• **WORK REQUEST**
Nothing in the records should change; write them all out exactly.

[Stored data entries]
%%
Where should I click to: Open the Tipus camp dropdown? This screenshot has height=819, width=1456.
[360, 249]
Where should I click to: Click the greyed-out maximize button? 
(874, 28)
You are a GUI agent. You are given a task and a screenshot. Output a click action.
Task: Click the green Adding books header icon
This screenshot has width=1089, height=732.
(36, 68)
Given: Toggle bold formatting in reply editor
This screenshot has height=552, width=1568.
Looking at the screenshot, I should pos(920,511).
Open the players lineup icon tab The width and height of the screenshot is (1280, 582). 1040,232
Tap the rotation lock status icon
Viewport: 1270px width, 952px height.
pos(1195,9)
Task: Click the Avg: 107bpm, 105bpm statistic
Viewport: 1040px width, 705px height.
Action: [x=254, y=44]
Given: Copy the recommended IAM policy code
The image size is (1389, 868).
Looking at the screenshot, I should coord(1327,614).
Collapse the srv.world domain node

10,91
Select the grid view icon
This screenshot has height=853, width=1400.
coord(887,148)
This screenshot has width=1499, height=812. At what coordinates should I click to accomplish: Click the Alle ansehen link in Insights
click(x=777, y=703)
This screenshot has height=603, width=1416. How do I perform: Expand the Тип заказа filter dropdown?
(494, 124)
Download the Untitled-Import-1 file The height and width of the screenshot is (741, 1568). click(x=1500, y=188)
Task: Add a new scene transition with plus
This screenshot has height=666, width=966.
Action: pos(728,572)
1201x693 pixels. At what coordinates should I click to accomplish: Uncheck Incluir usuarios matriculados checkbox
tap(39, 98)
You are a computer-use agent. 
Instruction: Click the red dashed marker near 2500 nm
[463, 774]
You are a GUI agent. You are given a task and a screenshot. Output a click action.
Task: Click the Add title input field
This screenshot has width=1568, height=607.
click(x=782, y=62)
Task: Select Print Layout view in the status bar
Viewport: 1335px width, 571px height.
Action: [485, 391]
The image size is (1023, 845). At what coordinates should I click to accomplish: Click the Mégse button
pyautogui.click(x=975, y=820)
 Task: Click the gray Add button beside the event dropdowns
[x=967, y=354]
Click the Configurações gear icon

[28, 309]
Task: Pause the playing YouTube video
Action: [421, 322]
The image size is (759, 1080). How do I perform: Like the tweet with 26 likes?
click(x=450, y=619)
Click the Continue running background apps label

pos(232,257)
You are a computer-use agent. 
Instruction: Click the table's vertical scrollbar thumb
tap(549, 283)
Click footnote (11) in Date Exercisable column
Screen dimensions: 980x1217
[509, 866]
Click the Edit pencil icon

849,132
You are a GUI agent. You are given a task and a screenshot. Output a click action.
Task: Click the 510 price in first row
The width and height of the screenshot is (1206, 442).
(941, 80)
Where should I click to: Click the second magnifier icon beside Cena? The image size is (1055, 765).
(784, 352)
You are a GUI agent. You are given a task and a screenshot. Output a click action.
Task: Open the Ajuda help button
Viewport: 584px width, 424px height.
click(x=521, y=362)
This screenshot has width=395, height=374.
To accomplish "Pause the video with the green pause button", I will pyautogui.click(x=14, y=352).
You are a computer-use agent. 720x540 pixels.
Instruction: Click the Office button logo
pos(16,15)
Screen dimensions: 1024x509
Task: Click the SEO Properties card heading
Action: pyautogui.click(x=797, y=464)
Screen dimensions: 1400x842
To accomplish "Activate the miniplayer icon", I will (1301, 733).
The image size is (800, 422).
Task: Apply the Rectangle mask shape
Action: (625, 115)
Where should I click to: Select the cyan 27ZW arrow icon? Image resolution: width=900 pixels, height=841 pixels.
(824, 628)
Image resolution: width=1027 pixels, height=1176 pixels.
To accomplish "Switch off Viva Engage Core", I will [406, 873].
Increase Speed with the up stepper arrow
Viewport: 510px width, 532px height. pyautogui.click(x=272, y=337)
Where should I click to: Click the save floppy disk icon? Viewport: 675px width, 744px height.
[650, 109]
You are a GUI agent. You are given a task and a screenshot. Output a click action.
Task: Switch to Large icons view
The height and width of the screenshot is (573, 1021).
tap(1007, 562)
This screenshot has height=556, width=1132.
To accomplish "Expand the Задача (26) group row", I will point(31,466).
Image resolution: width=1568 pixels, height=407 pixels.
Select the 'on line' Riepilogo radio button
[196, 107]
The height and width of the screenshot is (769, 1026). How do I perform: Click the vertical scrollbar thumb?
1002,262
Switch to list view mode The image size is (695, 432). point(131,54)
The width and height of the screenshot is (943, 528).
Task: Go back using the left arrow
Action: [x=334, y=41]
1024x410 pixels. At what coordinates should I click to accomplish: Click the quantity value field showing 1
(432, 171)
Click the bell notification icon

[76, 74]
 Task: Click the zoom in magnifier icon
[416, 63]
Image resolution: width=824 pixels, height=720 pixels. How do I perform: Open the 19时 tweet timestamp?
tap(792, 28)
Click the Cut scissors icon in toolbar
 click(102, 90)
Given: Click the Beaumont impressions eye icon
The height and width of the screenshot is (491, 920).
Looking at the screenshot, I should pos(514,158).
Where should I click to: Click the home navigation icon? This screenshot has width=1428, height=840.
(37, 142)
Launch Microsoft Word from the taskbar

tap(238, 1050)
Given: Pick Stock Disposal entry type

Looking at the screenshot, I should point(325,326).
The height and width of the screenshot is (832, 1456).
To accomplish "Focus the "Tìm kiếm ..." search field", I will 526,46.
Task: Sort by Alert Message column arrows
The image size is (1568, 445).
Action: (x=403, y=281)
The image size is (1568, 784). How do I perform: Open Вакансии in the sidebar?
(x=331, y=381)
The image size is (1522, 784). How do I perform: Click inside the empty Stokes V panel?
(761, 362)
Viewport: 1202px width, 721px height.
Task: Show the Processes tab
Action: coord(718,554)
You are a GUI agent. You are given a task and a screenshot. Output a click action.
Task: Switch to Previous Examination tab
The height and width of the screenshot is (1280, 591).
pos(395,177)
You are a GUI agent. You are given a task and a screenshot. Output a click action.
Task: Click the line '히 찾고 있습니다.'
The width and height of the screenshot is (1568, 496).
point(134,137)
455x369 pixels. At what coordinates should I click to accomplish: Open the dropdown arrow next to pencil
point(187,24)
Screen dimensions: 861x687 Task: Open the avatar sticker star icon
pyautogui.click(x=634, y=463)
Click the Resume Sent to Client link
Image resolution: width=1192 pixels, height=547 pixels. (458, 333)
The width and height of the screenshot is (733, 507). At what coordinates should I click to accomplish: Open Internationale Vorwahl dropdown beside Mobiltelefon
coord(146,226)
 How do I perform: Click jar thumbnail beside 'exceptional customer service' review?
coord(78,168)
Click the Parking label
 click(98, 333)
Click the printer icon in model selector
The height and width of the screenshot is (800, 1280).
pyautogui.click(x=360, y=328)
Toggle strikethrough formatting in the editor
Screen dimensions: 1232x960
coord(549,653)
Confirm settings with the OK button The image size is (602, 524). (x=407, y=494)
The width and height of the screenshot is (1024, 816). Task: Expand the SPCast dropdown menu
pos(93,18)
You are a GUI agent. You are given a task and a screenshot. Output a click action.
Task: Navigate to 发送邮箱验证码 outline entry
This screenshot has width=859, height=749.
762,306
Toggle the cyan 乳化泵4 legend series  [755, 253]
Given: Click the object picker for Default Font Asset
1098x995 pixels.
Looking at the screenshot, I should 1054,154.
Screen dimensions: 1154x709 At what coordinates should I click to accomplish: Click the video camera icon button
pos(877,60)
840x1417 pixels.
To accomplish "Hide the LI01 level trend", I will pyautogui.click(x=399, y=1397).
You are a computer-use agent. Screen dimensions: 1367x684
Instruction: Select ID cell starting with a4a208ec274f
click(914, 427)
%%
• **YOUR SOLUTION**
Where should I click to: Open the Tipus camp dropdown? This screenshot has height=819, width=1456.
[360, 249]
Where should I click to: Click the greyed-out maximize button? 
(874, 28)
You are a GUI agent. You are given a task and a screenshot. Output a click action.
Task: Click the green Adding books header icon
This screenshot has width=1089, height=732.
(36, 68)
Given: Toggle bold formatting in reply editor
This screenshot has height=552, width=1568.
Looking at the screenshot, I should pos(920,511).
Open the players lineup icon tab The width and height of the screenshot is (1280, 582). 1040,232
Tap the rotation lock status icon
Viewport: 1270px width, 952px height.
pos(1195,9)
Task: Click the Avg: 107bpm, 105bpm statistic
Viewport: 1040px width, 705px height.
Action: [x=254, y=44]
Given: Copy the recommended IAM policy code
The image size is (1389, 868).
Looking at the screenshot, I should coord(1327,614).
Collapse the srv.world domain node

10,91
Select the grid view icon
This screenshot has height=853, width=1400.
coord(887,148)
This screenshot has width=1499, height=812. At what coordinates should I click to accomplish: Click the Alle ansehen link in Insights
click(x=777, y=703)
This screenshot has height=603, width=1416. How do I perform: Expand the Тип заказа filter dropdown?
(494, 124)
Download the Untitled-Import-1 file The height and width of the screenshot is (741, 1568). click(x=1500, y=188)
Task: Add a new scene transition with plus
This screenshot has height=666, width=966.
Action: pos(728,572)
1201x693 pixels. At what coordinates should I click to accomplish: Uncheck Incluir usuarios matriculados checkbox
tap(39, 98)
You are a computer-use agent. 
Instruction: Click the red dashed marker near 2500 nm
[463, 774]
You are a GUI agent. You are given a task and a screenshot. Output a click action.
Task: Click the Add title input field
This screenshot has width=1568, height=607.
click(x=782, y=62)
Task: Select Print Layout view in the status bar
Viewport: 1335px width, 571px height.
Action: [485, 391]
The image size is (1023, 845). At what coordinates should I click to accomplish: Click the Mégse button
pyautogui.click(x=975, y=820)
 Task: Click the gray Add button beside the event dropdowns
[x=967, y=354]
Click the Configurações gear icon

[28, 309]
Task: Pause the playing YouTube video
Action: [421, 322]
The image size is (759, 1080). How do I perform: Like the tweet with 26 likes?
click(x=450, y=619)
Click the Continue running background apps label

pos(232,257)
You are a computer-use agent. 
Instruction: Click the table's vertical scrollbar thumb
tap(549, 283)
Click footnote (11) in Date Exercisable column
Screen dimensions: 980x1217
[509, 866]
Click the Edit pencil icon

849,132
You are a GUI agent. You are given a task and a screenshot. Output a click action.
Task: Click the 510 price in first row
The width and height of the screenshot is (1206, 442).
(941, 80)
Where should I click to: Click the second magnifier icon beside Cena? The image size is (1055, 765).
(784, 352)
You are a GUI agent. You are given a task and a screenshot. Output a click action.
Task: Open the Ajuda help button
Viewport: 584px width, 424px height.
click(x=521, y=362)
This screenshot has width=395, height=374.
To accomplish "Pause the video with the green pause button", I will pyautogui.click(x=14, y=352).
You are a computer-use agent. 720x540 pixels.
Instruction: Click the Office button logo
pos(16,15)
Screen dimensions: 1024x509
Task: Click the SEO Properties card heading
Action: pyautogui.click(x=797, y=464)
Screen dimensions: 1400x842
To accomplish "Activate the miniplayer icon", I will (1301, 733).
The image size is (800, 422).
Task: Apply the Rectangle mask shape
Action: (625, 115)
Where should I click to: Select the cyan 27ZW arrow icon? Image resolution: width=900 pixels, height=841 pixels.
(824, 628)
Image resolution: width=1027 pixels, height=1176 pixels.
To accomplish "Switch off Viva Engage Core", I will [406, 873].
Increase Speed with the up stepper arrow
Viewport: 510px width, 532px height. pyautogui.click(x=272, y=337)
Where should I click to: Click the save floppy disk icon? Viewport: 675px width, 744px height.
[650, 109]
You are a GUI agent. You are given a task and a screenshot. Output a click action.
Task: Switch to Large icons view
The height and width of the screenshot is (573, 1021).
tap(1007, 562)
This screenshot has height=556, width=1132.
To accomplish "Expand the Задача (26) group row", I will point(31,466).
Image resolution: width=1568 pixels, height=407 pixels.
Select the 'on line' Riepilogo radio button
[196, 107]
The height and width of the screenshot is (769, 1026). How do I perform: Click the vertical scrollbar thumb?
1002,262
Switch to list view mode The image size is (695, 432). point(131,54)
The width and height of the screenshot is (943, 528).
Task: Go back using the left arrow
Action: [x=334, y=41]
1024x410 pixels. At what coordinates should I click to accomplish: Click the quantity value field showing 1
(432, 171)
Click the bell notification icon

[76, 74]
 Task: Click the zoom in magnifier icon
[416, 63]
Image resolution: width=824 pixels, height=720 pixels. How do I perform: Open the 19时 tweet timestamp?
tap(792, 28)
Click the Cut scissors icon in toolbar
 click(102, 90)
Given: Click the Beaumont impressions eye icon
The height and width of the screenshot is (491, 920).
Looking at the screenshot, I should pos(514,158).
Where should I click to: Click the home navigation icon? This screenshot has width=1428, height=840.
(37, 142)
Launch Microsoft Word from the taskbar

tap(238, 1050)
Given: Pick Stock Disposal entry type

Looking at the screenshot, I should point(325,326).
The height and width of the screenshot is (832, 1456).
To accomplish "Focus the "Tìm kiếm ..." search field", I will 526,46.
Task: Sort by Alert Message column arrows
The image size is (1568, 445).
Action: (x=403, y=281)
The image size is (1568, 784). How do I perform: Open Вакансии in the sidebar?
(x=331, y=381)
The image size is (1522, 784). How do I perform: Click inside the empty Stokes V panel?
(761, 362)
Viewport: 1202px width, 721px height.
Task: Show the Processes tab
Action: coord(718,554)
You are a GUI agent. You are given a task and a screenshot. Output a click action.
Task: Switch to Previous Examination tab
The height and width of the screenshot is (1280, 591).
pos(395,177)
You are a GUI agent. You are given a task and a screenshot. Output a click action.
Task: Click the line '히 찾고 있습니다.'
The width and height of the screenshot is (1568, 496).
point(134,137)
455x369 pixels. At what coordinates should I click to accomplish: Open the dropdown arrow next to pencil
point(187,24)
Screen dimensions: 861x687 Task: Open the avatar sticker star icon
pyautogui.click(x=634, y=463)
Click the Resume Sent to Client link
Image resolution: width=1192 pixels, height=547 pixels. (458, 333)
The width and height of the screenshot is (733, 507). At what coordinates should I click to accomplish: Open Internationale Vorwahl dropdown beside Mobiltelefon
coord(146,226)
 How do I perform: Click jar thumbnail beside 'exceptional customer service' review?
coord(78,168)
Click the Parking label
 click(98, 333)
Click the printer icon in model selector
The height and width of the screenshot is (800, 1280).
pyautogui.click(x=360, y=328)
Toggle strikethrough formatting in the editor
Screen dimensions: 1232x960
coord(549,653)
Confirm settings with the OK button The image size is (602, 524). (x=407, y=494)
The width and height of the screenshot is (1024, 816). Task: Expand the SPCast dropdown menu
pos(93,18)
You are a GUI agent. You are given a task and a screenshot. Output a click action.
Task: Navigate to 发送邮箱验证码 outline entry
This screenshot has width=859, height=749.
762,306
Toggle the cyan 乳化泵4 legend series  [755, 253]
Given: Click the object picker for Default Font Asset
1098x995 pixels.
Looking at the screenshot, I should 1054,154.
Screen dimensions: 1154x709 At what coordinates should I click to accomplish: Click the video camera icon button
pos(877,60)
840x1417 pixels.
To accomplish "Hide the LI01 level trend", I will pyautogui.click(x=399, y=1397).
You are a computer-use agent. Screen dimensions: 1367x684
Instruction: Select ID cell starting with a4a208ec274f
click(914, 427)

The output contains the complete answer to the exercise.